Revenge of the Middle-Aged Woman Read online

Page 4


  ‘Everybody’s grumbling about it. There’s a protest meeting being organized.’

  This information excited Mr Sears so much that he took his first mouthful and I relaxed.

  Ours was a carefully developed friendship, which had taken years to mature. Before he had become housebound, Mr Sears had spent his days riding the buses. They were his passion and he had mastered the network of interconnecting routes, a king of the city. What he did not know about timetables, tickets and bus territory nobody knew. So, in a small way, I had made buses my business too. I told him about breakdowns, the latest adverts I had seen pasted on to their sides, and sometimes swung by the depot in Stockwell to give him an update.

  Mr Sears’ other great passion was Parsley, who treated number nine as her second home. If the subject of buses ran out, we talked about her and Ginger, the cat Mr Sears had once had.

  I checked up on the rota to see which of his Homecare nurses would put him to bed. ‘Marilyn’s coming this evening, Mr Sears. She’s the one you like.’ I heard that falsely cheerful note creep into my voice. It made me wince.

  Mr Sears shot me a look.

  ‘I hope you enjoy your lunch,’ I said.

  ‘Chicken gives me a headache,’ he said, to punish me.

  Immediately after we had eaten, Sam left Lakey Street, and I insisted that Nathan and I took our coffee out into the garden. ‘See?’ I said, flinging open the french windows. ‘Perfect’

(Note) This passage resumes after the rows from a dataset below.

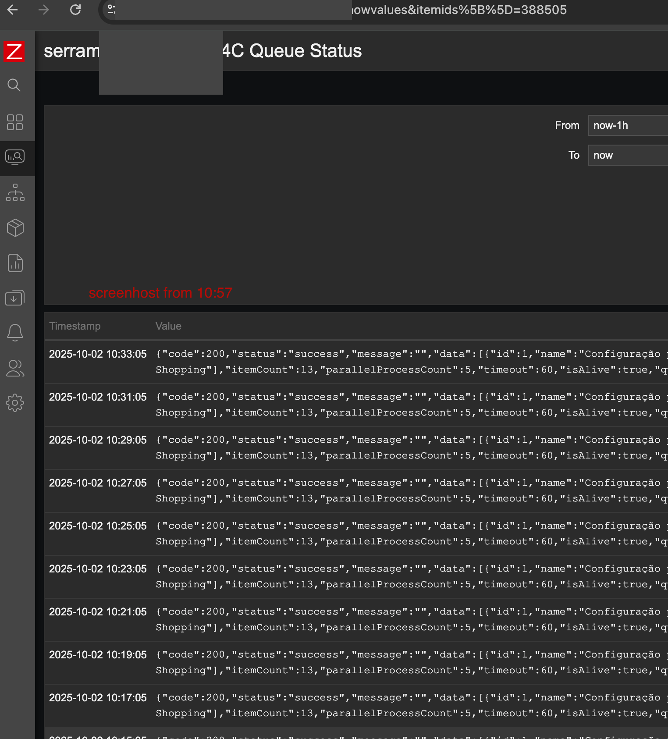Open the Users sidebar icon
This screenshot has height=739, width=668.
click(x=15, y=368)
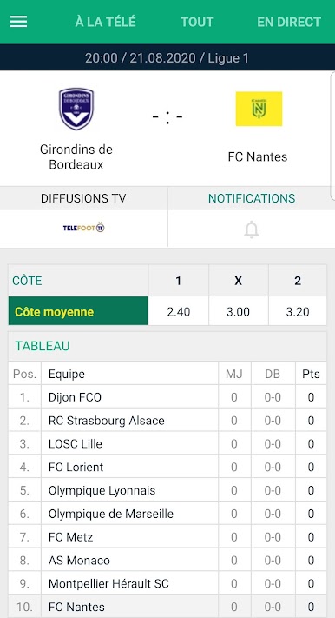
Task: Open Dijon FCO in the table
Action: coord(168,397)
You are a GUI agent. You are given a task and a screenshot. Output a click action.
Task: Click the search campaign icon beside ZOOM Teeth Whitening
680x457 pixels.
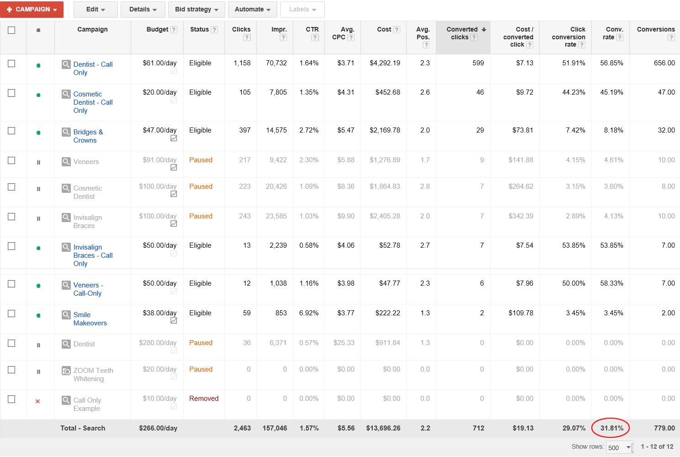(x=66, y=371)
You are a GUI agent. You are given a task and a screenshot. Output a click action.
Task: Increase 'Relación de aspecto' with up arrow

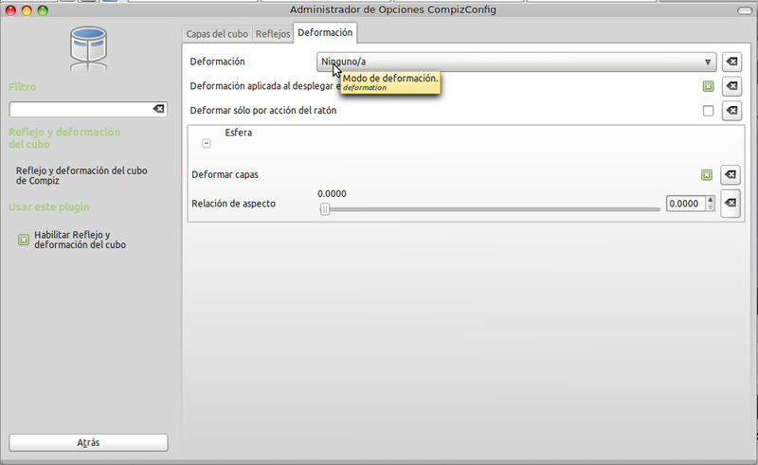[711, 199]
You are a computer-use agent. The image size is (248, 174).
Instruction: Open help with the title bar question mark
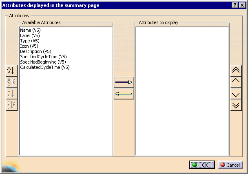click(235, 5)
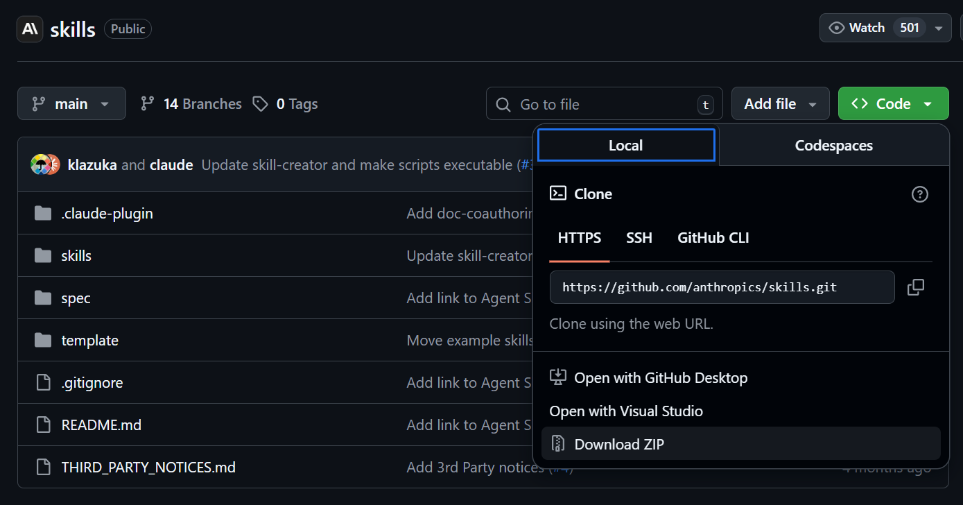Toggle the green Code button menu
Image resolution: width=963 pixels, height=505 pixels.
click(x=893, y=104)
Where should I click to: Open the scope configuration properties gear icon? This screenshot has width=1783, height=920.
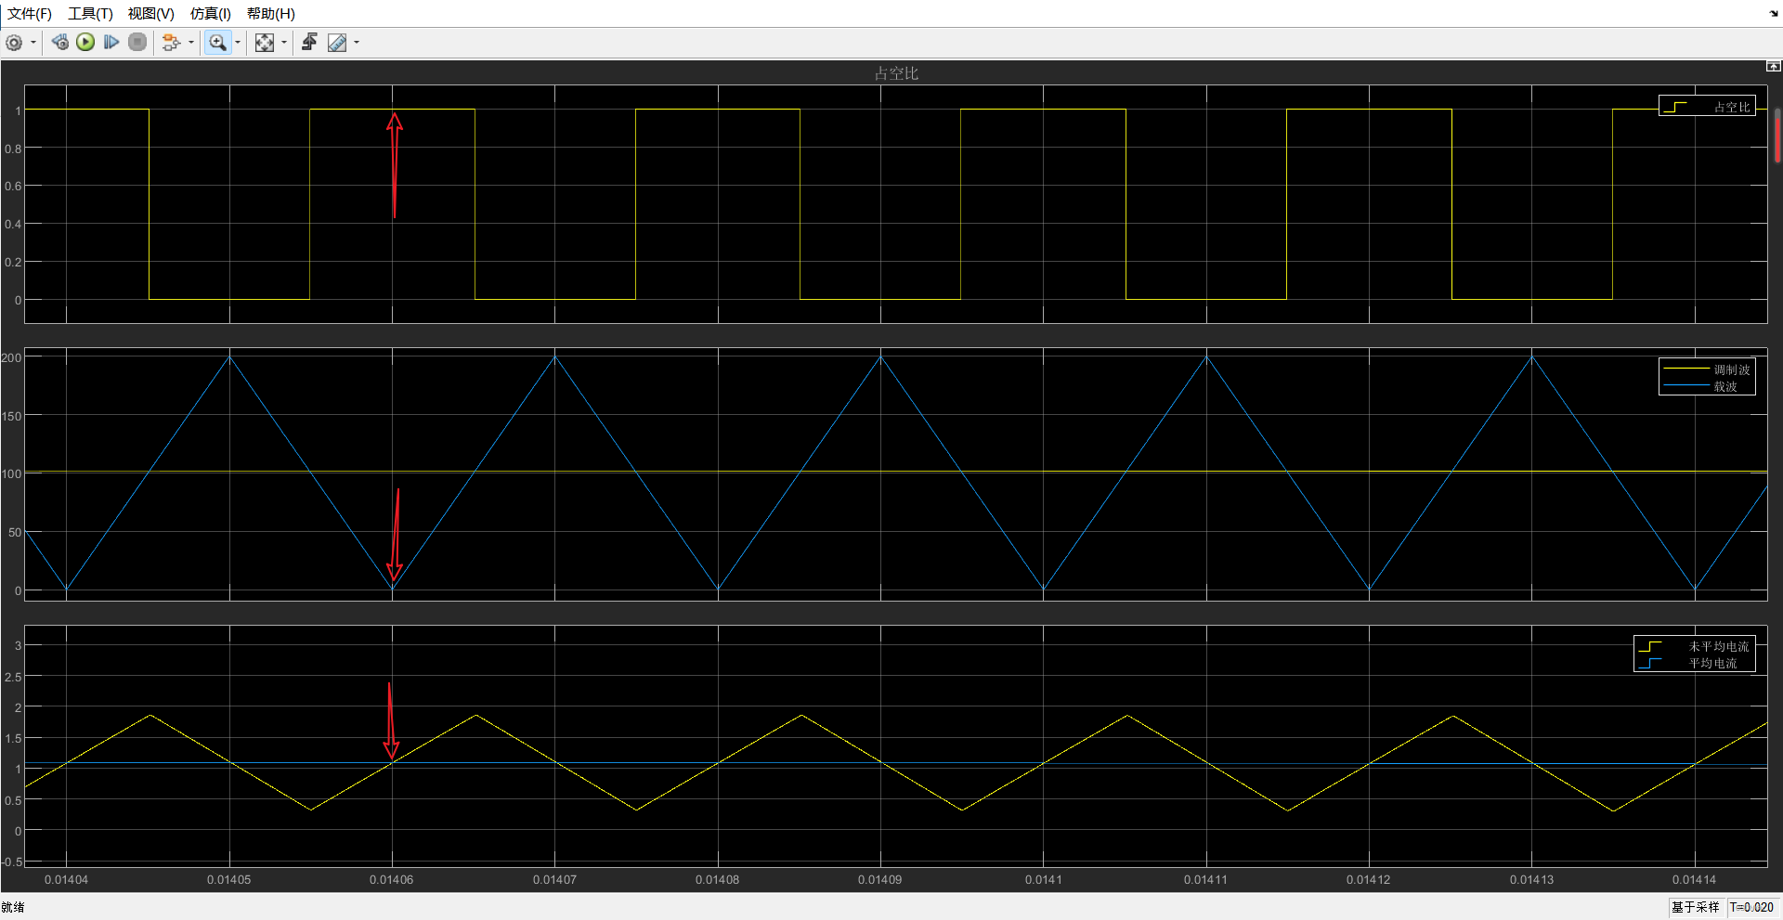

  The first growth of the Buff Beauty was struggling for space through the bullying Solanum jasminoides. The Marie Boisselot clematis had already put out a few leaf buds and the Rambling Rector rose was readying itself to dust, later, in the spring, its tiny creamy buds – like Poppy’s baby fist along the fence. In fact, all the plants were poised to shake out their plumage for their annual show. Lavendula ‘Nana alba’, Artemisia nutans ‘Silver Queen’ – my lovely, tender children. I almost forgot the olive tree in the stone pot. That, too, had a silvery gleam in the thin light.

  During the winter, moss had edged over the stones and colonized the bench. They required dousing and scrubbing with disinfectant and I fetched a bucket. Nathan scuffed the patio with his shoe, revealing grubby streaks of the stone underneath.

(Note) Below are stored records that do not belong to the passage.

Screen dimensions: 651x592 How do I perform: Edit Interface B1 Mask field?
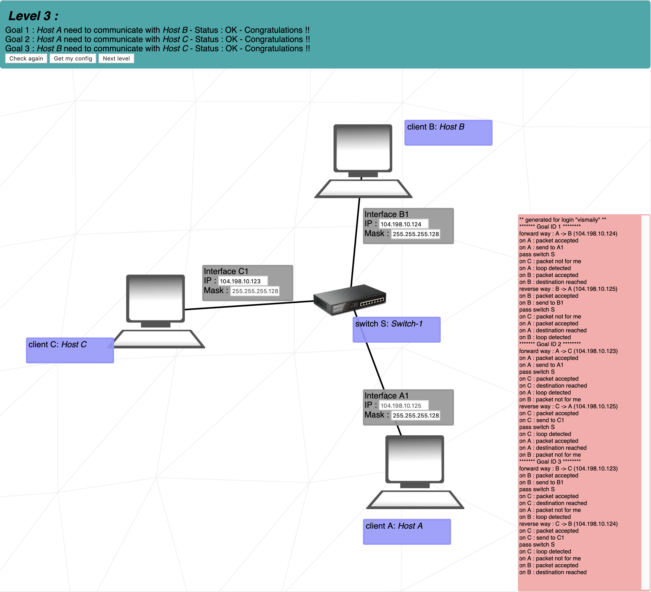416,234
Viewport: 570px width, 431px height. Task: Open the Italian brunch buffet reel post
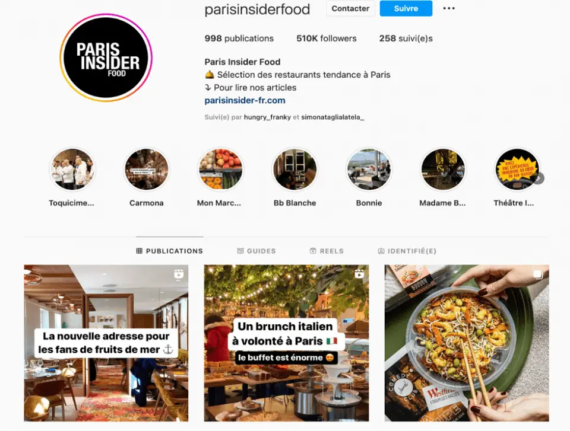click(x=286, y=343)
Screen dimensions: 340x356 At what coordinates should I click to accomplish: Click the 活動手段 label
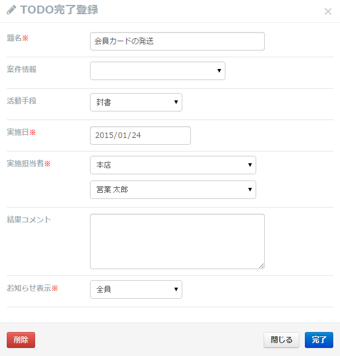click(22, 100)
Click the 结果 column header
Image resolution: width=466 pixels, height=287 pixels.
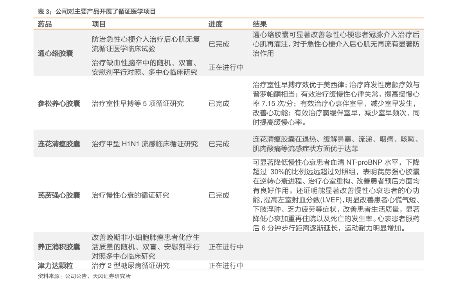[259, 24]
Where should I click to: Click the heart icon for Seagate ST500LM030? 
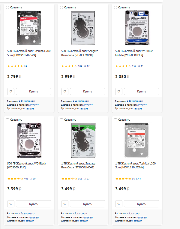(65, 92)
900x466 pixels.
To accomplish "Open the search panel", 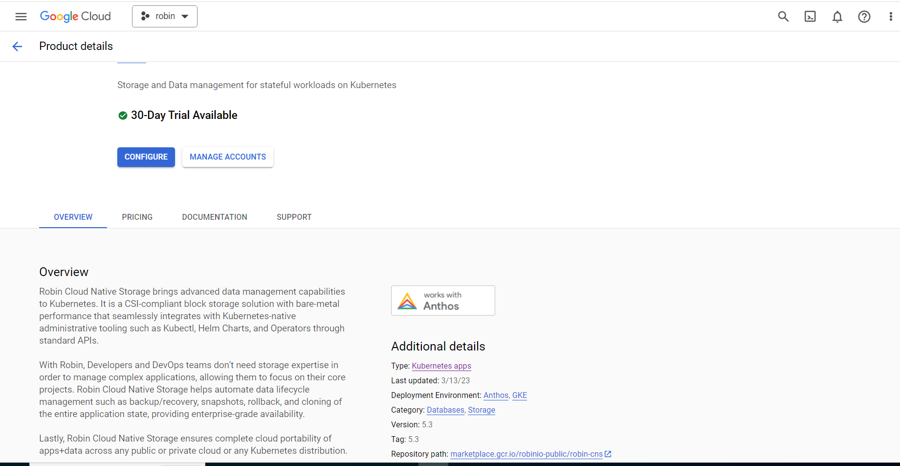I will click(783, 16).
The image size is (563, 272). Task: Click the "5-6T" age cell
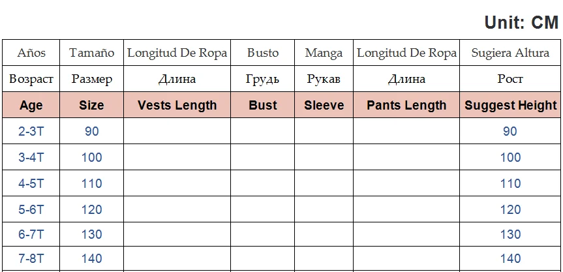[31, 209]
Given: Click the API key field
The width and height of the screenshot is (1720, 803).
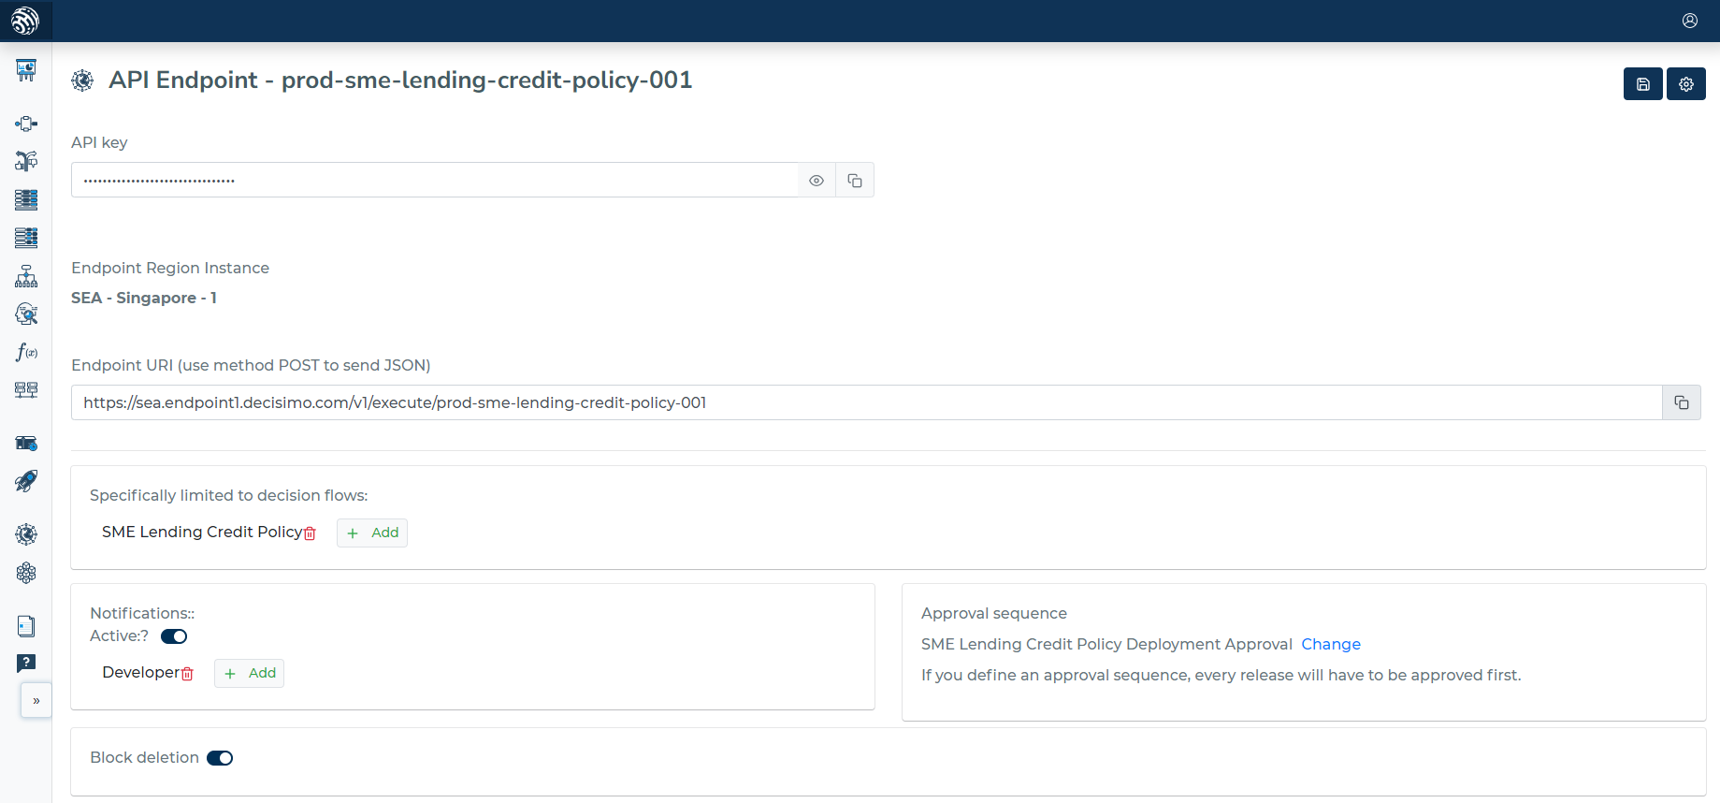Looking at the screenshot, I should click(435, 180).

  ‘You’ve been very quiet, Nathan.’ I scrubbed at the bench and wiped it over with a cloth. He watched me.

  ‘It’s far too cold.’ He sat down but did not look at me and I wondered if he was angry with me.

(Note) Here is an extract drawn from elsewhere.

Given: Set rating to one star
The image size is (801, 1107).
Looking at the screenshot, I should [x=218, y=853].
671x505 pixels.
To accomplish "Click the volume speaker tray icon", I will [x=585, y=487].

  I tried again. ‘I think I saved the clematis.’

  ‘I don’t know why you’re obsessed with white. Can’t we ever have a bit of colour to liven things up?’

  It had crossed my mind more than once that Nathan was jealous of the garden. ‘I don’t know. I love white – but maybe as a change I could go for red.’

  Now Nathan said something that struck me as strange. ‘I don’t think I’ve ever understood you, Rosie.’

  It was too serious a statement not to treat it as a joke. ‘You don’t have to.’ I leant over and kissed him. ‘That’s part of my mystery’

  ‘Don’t be silly.’

  Why did I love white in a garden? No doubt some of the books that passed over my desk offered explanations of the white period in a gardener’s history. Picasso had had a blue one, and plenty of print had been devoted to analysing it. Perhaps white gardens revealed an unconscious yearning for purity. More likely, the fat, innocent buds butting their way through chocolate earth, the tender, reliable goodness of a garden, provided a direct contrast to what took place in the world. Yet any fool can tell you that it is not the answers which are significant, but the garden itself. My white beauties traced pathways over rotting fences and spread their cool canopies over tired city soil. It may be true that I was gripped by the longing for clarity and resolution that white suggests, which I could not explain to Nathan, but it was the visible beauty that was the real point.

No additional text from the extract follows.